**DESCRIPTION OF THE TASK**. In the entries that follow, copy exactly each line from the first through the line with "Image resolution: width=823".
========================================================================
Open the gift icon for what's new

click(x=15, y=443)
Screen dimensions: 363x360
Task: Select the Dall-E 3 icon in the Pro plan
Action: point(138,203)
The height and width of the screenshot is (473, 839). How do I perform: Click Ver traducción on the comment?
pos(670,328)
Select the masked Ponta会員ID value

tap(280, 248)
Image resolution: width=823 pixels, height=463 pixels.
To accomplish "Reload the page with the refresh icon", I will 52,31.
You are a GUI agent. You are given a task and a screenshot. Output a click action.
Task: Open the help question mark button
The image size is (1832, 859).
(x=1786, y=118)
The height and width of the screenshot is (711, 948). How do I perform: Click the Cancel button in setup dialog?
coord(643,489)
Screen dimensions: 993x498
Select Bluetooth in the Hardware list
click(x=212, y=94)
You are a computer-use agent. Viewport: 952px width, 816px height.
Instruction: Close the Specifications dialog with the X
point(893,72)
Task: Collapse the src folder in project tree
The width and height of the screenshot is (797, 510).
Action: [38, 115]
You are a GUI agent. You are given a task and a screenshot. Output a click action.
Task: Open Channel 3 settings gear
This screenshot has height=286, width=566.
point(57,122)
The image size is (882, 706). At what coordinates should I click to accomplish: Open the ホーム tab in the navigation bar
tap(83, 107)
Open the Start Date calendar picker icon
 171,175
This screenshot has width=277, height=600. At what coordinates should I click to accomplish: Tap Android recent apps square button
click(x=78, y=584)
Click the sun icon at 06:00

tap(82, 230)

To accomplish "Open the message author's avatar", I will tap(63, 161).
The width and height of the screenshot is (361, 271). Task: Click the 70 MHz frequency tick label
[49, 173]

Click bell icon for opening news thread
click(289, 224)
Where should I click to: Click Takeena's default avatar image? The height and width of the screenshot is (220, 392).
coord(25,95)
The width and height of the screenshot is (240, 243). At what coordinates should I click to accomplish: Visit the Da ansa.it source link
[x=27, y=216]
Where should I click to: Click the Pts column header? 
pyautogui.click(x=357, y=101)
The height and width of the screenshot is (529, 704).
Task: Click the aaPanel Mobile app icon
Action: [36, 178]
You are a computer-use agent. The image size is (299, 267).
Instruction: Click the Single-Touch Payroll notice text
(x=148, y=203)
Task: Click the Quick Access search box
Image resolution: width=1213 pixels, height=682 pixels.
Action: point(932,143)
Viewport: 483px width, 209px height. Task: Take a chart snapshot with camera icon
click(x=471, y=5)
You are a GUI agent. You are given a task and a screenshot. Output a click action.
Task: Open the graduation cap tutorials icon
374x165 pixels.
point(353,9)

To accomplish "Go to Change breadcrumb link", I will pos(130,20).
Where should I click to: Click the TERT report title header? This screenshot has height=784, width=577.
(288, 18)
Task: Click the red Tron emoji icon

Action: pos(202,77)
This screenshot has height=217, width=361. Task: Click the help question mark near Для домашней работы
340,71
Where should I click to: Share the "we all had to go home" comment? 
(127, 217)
========================================================================
**YOUR SOLUTION**.
Open the gift icon for what's new

click(x=15, y=443)
Screen dimensions: 363x360
Task: Select the Dall-E 3 icon in the Pro plan
Action: point(138,203)
The height and width of the screenshot is (473, 839). How do I perform: Click Ver traducción on the comment?
pos(670,328)
Select the masked Ponta会員ID value

tap(280, 248)
Image resolution: width=823 pixels, height=463 pixels.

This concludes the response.